About this task -
Write out again, word for word, the lines below from the line that holds "This screenshot has height=467, width=868." through the line that holds "the Search input", omitting pictures.

(Stored items)
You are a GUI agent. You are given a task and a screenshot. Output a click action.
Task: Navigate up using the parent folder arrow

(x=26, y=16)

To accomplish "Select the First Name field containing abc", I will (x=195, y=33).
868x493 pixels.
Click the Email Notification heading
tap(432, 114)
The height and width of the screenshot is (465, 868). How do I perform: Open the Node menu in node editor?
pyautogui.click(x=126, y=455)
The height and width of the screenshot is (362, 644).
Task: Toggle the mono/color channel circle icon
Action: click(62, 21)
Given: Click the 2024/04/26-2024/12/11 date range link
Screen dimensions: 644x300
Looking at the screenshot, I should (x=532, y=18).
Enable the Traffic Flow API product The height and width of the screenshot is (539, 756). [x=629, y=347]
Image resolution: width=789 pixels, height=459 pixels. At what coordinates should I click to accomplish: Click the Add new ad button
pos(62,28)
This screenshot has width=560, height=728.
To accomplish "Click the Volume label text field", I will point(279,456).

* * *

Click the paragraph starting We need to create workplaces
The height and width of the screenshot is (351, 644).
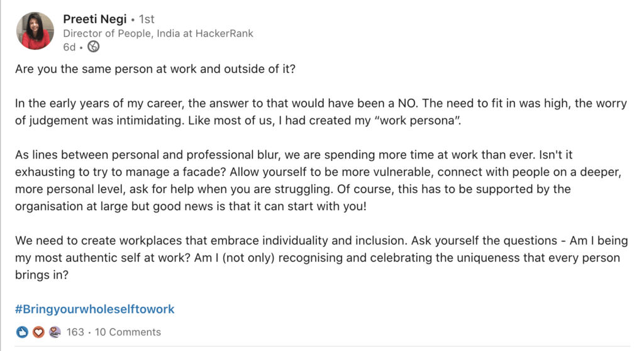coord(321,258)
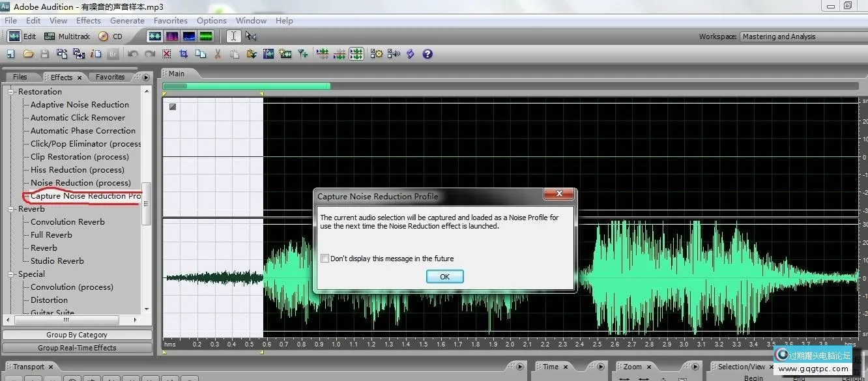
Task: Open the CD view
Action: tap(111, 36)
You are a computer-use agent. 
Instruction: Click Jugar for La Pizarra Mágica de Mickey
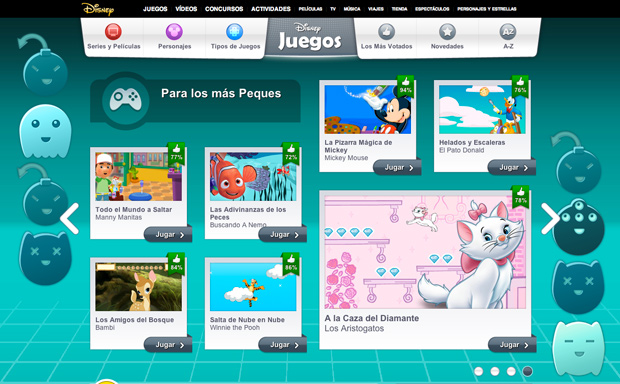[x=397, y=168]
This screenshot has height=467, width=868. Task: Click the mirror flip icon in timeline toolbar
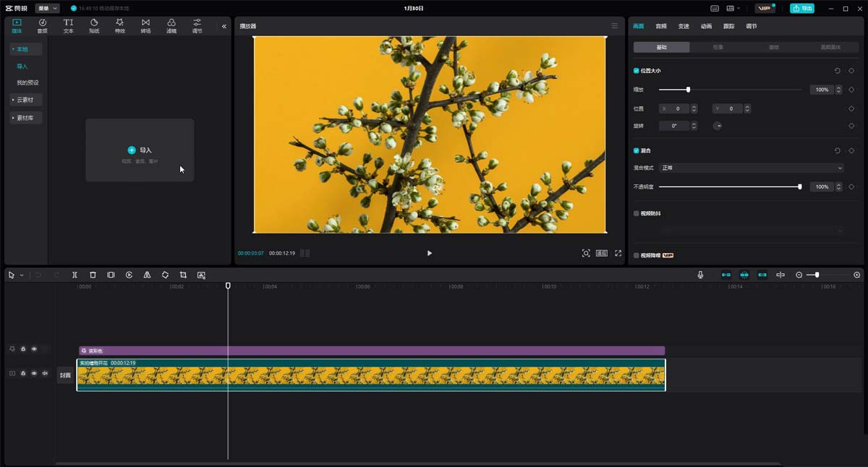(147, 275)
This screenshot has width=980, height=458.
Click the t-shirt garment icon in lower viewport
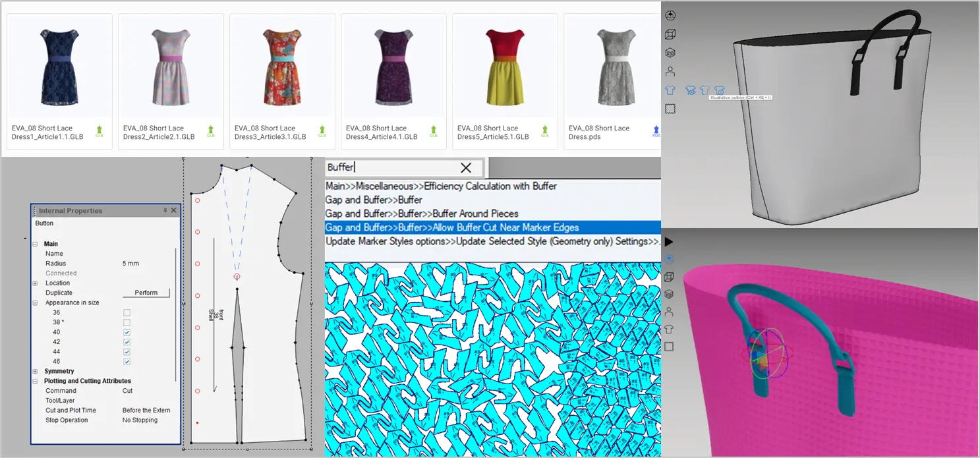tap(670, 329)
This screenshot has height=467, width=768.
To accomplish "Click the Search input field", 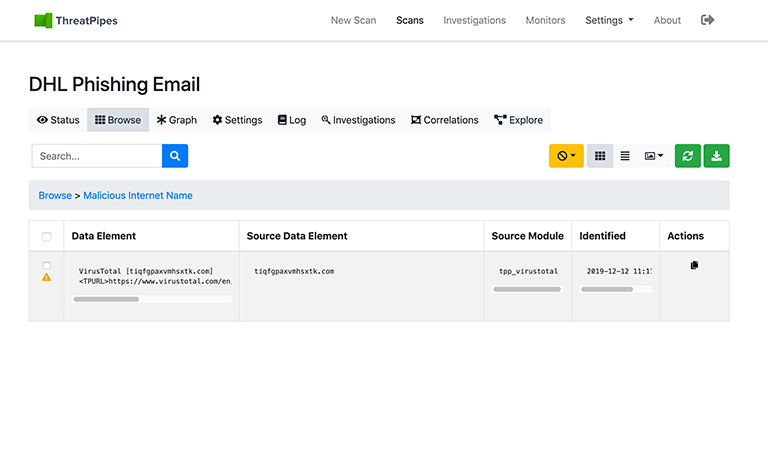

---

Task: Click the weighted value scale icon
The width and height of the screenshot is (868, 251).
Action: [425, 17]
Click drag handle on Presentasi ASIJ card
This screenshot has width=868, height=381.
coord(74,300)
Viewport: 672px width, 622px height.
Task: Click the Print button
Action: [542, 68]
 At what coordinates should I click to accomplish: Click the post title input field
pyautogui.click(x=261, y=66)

Completed task -
This screenshot has height=467, width=868. Task: Click the mirror flip icon in timeline toolbar
(147, 275)
This screenshot has width=980, height=458.
Click the t-shirt garment icon in lower viewport
tap(670, 329)
This screenshot has height=467, width=768.
To accomplish "Click the Search input field", 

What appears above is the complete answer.